Inextricable from the story of Butterfly Yellow is its historical context: the Vietnam war and its direct and indirect legacy of trauma. Ultimately, the pursuit of dreams and the bliss, or sublimity, they promise are anchored in many types of pain. Linh was separated from his birth family during Operation Babylift, and Hằng has lost the rest of her family in the war, ultimately becoming a refugee. Even when she finds her long-lost brother, Hằng continues to experience pain as he rejects her, fearing for himself the possibility of being uprooted from his presently stable home. Other characters, too, are affected by these circumstances: Chú Quốc, who feels deep guilt over his absences from his family’s suffering, and Cora, who fears that her son will be taken away from her.

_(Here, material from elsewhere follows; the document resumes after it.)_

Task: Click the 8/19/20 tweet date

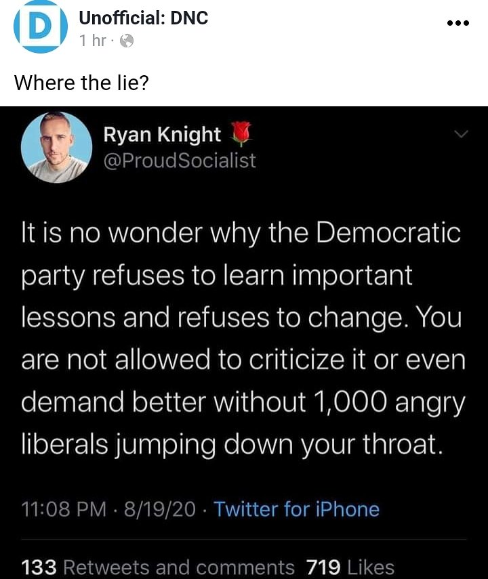Action: click(x=165, y=509)
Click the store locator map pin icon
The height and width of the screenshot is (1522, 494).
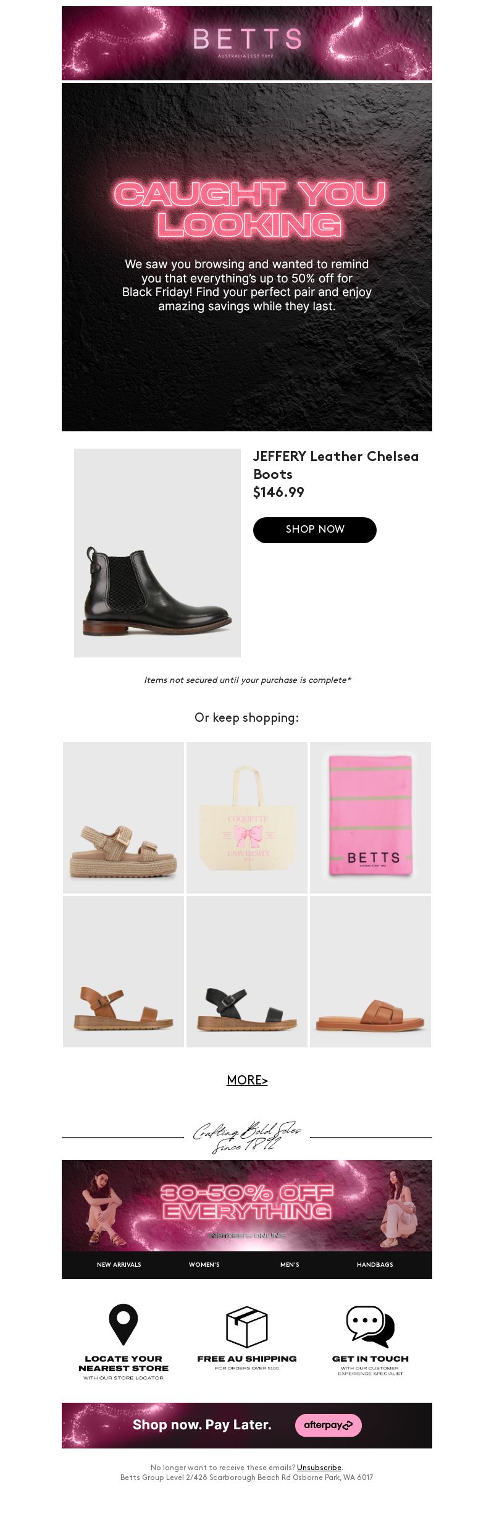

The long-lasting effects of the war’s atrocities are highlighted throughout the story, specifically in Hằng’s traumatic memories and her hookworm scars. Even as the reader is consistently reminded of war in this way, Hằng refuses to let herself process her grief, as evident in the ways the text leaves certain moments of violence implied. Add to her psychological burden the emotional pain of her brother’s initial rejection and her uncle’s legal persistence, and the psychological burden of war becomes something that one can only dream of escaping.

Hằng is finally able to release some of this burden once she gives in to the exquisite pain of telling the truth. She confesses to her role in Linh’s departure from the airport and shares stories of fear and violence with LeeRoy and Cora. At long last, Hằng relieves herself of the painful memories, releasing some of the hold they have on her. Although she grapples with questions of how to move forward without a dream fueling her, the symbol of the butterfly—of metamorphosis and freedom—suggests the bliss that awaits her after letting go.

The Horrid and the Sublime” can also be seen in the small but highly significant character of , Hằng’s grandmother, whose wisdom and love surpass all the horrors she has witnessed. Bà lost a son and a grandson before the conclusion of the war, but she does not succumb to grief or vengeance. Instead, she holds the family together and ensures its survival. Hằng remembers Bà’s belief of how life is long, balancing out the good and the bad over its course; although nothing justifies the horrors Hằng faced in her journey from Vietnam, she also remembers that her status of “Extreme Trauma” is what expedited her arrival in the United States. The conflicting emotions that Hằng faces over the course of the novel are an accurate reflection of the way life unfolds. She notes how acts of horror and sublimity occur in simultaneity all over the world, neither with the ability to erase out the other. Each must and will co-exist alongside the other, and the recognition and acceptance of this allows Hằng to move on.